**TASK DETAILS**
How many lines within the records include the word "marker"? Only that number should be given.

**DATA IN THIS EXERCISE**
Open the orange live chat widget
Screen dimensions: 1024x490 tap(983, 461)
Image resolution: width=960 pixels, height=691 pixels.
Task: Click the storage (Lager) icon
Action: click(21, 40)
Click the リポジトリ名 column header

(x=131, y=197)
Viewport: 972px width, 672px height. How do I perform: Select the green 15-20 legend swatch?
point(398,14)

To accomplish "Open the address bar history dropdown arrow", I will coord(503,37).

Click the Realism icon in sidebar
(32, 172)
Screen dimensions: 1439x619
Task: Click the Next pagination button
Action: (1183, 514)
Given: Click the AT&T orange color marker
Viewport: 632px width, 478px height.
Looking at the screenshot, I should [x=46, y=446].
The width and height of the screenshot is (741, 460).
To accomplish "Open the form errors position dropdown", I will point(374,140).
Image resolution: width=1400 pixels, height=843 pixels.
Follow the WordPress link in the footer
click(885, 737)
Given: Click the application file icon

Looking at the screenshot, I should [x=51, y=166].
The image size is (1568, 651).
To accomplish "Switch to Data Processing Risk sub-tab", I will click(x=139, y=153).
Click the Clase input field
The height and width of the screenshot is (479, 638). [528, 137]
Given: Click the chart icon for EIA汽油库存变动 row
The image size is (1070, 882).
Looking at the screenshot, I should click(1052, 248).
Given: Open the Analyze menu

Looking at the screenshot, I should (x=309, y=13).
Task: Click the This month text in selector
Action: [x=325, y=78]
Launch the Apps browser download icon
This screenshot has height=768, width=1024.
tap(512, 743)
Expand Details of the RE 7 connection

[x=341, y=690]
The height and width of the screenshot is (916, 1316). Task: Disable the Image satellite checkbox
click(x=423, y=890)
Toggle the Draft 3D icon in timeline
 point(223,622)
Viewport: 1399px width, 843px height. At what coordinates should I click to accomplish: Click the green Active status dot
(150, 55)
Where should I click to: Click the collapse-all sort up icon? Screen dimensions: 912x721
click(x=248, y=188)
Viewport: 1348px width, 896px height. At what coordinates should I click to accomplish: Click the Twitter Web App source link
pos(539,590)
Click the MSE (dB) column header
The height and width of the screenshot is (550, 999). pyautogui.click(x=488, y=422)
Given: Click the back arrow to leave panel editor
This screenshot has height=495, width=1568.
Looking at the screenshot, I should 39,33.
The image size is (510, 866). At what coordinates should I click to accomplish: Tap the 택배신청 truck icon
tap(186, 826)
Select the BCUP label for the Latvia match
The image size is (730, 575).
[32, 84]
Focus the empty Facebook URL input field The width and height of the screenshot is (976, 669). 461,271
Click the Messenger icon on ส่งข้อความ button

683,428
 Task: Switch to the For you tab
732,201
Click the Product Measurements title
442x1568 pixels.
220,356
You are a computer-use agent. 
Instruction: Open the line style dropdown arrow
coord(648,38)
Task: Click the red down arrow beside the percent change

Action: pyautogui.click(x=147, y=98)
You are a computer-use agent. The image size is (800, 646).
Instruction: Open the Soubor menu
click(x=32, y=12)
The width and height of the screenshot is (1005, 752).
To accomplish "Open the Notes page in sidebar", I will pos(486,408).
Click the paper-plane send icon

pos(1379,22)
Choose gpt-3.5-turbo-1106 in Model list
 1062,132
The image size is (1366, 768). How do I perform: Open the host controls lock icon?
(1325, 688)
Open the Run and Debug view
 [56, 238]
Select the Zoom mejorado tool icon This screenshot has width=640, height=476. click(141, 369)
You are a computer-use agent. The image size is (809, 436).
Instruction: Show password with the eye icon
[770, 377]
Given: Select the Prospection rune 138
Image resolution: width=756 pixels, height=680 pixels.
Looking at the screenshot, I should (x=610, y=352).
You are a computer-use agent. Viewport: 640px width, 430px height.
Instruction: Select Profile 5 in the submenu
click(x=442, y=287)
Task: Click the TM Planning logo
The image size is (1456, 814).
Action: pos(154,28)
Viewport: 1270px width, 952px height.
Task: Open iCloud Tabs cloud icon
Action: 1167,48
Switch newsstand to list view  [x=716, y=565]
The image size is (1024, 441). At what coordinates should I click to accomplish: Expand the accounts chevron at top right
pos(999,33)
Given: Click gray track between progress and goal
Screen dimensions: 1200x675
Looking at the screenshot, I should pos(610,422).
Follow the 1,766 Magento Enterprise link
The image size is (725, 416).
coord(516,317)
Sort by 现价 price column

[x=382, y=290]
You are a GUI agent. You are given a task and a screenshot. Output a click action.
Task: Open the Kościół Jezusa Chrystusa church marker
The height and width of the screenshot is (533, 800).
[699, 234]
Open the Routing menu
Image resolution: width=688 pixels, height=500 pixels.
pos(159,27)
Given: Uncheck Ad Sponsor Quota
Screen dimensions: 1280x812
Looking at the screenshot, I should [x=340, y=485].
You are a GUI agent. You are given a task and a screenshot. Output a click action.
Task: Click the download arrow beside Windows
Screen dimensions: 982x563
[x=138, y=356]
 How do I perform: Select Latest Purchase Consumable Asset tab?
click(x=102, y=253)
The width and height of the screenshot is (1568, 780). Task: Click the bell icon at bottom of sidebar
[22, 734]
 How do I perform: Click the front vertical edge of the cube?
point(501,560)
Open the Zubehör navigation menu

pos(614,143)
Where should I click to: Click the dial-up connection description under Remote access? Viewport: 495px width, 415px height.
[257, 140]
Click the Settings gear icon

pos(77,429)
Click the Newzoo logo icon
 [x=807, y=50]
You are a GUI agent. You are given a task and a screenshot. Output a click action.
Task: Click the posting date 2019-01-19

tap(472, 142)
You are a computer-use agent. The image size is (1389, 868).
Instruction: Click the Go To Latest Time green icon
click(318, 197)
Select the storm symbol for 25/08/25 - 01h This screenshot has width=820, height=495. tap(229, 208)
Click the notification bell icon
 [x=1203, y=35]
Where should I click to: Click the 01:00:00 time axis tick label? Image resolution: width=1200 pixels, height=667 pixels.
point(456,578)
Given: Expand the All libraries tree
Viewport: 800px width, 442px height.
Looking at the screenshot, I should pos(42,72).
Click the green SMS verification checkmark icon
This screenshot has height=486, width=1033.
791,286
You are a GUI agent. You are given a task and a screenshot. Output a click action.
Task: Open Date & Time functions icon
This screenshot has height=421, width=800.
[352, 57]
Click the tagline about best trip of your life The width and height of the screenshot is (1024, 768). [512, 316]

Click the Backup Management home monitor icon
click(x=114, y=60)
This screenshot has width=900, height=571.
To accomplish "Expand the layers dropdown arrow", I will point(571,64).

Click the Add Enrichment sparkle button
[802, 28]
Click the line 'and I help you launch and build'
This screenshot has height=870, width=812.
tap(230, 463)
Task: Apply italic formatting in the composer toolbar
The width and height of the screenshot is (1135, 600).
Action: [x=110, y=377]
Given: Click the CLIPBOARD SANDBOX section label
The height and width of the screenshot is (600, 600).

**RESULT FOR THIS TASK**
2